Cities like Chicago, New York, Los Angeles, and Miami have seen notable growth in the number of bars stocking Singani. Chicago alone reportedly had over 30 bars carrying the spirit as of early 2026. That number continues to grow as more bartenders discover what experienced Bolivian drinkers have known for generations: that Singani is a genuinely outstanding spirit, and the Chuflay is one of the most elegant ways to drink it.
Final Thoughts: Your Next Best Chuflay Cocktail Near Me Is Worth Hunting For
The Chuflay is not just a cocktail. It is a little piece of Bolivian history, a happy accident born from a gin shortage on a railway construction site, turned into something that generations of people have chosen to drink because it simply tastes wonderful.
Finding the best chuflay cocktail near me takes a bit more detective work than ordering a gin and tonic. But the payoff is real. When you find a bar that pours authentic Singani, squeezes a fresh lime, and lets the ginger ale do its sparkling job without rushing the drink to the table, the result is something you will want to order again before the first glass is finished.
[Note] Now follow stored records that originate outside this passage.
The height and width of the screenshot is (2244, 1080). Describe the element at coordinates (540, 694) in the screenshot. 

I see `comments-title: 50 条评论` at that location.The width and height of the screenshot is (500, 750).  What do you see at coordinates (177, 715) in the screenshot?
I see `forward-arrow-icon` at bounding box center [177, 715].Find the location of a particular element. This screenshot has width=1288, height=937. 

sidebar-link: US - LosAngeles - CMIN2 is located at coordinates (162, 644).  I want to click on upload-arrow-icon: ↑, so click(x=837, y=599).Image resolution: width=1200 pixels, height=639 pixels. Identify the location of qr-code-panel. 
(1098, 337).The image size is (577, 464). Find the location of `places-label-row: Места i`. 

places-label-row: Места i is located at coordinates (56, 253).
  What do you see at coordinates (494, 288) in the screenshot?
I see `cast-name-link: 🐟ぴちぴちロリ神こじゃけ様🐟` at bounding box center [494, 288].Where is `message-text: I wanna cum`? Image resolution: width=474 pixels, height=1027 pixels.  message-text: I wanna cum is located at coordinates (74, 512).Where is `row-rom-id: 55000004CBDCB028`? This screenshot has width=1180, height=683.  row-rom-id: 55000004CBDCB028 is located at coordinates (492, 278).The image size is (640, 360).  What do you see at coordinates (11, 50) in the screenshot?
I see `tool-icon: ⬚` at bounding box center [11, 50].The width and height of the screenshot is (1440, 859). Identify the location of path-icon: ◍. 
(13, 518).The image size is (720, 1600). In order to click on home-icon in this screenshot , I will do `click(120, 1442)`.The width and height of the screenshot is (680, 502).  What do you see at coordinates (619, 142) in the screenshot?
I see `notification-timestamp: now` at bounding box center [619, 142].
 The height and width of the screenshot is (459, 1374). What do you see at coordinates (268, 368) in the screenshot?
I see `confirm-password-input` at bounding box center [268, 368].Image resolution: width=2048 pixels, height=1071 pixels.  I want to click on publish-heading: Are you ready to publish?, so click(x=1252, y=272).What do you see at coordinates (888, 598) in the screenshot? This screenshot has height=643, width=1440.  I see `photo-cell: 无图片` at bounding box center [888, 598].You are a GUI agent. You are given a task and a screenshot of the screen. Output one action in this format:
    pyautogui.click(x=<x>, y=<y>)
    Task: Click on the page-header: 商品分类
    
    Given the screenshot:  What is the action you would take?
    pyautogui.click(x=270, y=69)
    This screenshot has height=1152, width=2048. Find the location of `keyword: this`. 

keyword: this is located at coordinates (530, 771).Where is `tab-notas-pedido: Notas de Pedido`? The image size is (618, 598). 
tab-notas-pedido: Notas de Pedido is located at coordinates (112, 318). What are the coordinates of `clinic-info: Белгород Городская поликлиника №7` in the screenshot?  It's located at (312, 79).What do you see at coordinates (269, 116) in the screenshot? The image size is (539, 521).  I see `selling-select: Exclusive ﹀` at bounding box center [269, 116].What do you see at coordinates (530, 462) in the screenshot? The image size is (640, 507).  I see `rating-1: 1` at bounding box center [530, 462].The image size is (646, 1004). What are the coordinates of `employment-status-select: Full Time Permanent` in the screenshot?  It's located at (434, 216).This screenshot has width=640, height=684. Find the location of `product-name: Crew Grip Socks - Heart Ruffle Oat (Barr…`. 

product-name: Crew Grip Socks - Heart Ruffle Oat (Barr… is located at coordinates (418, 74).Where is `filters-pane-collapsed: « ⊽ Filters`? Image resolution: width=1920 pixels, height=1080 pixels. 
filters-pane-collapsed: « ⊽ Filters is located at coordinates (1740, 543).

Start with a search for Bolivian or South American restaurants in your area. Check whether any craft cocktail bars near you stock Singani 63. Look at Instagram for recent location-tagged photos. Call ahead and ask one question. And if all else fails, order a bottle of Singani online and make one at home tonight.
The best chuflay cocktail near me, for you, might be just one conversation with a bartender away. Ask the question. You might be pleasantly surprised by the answer.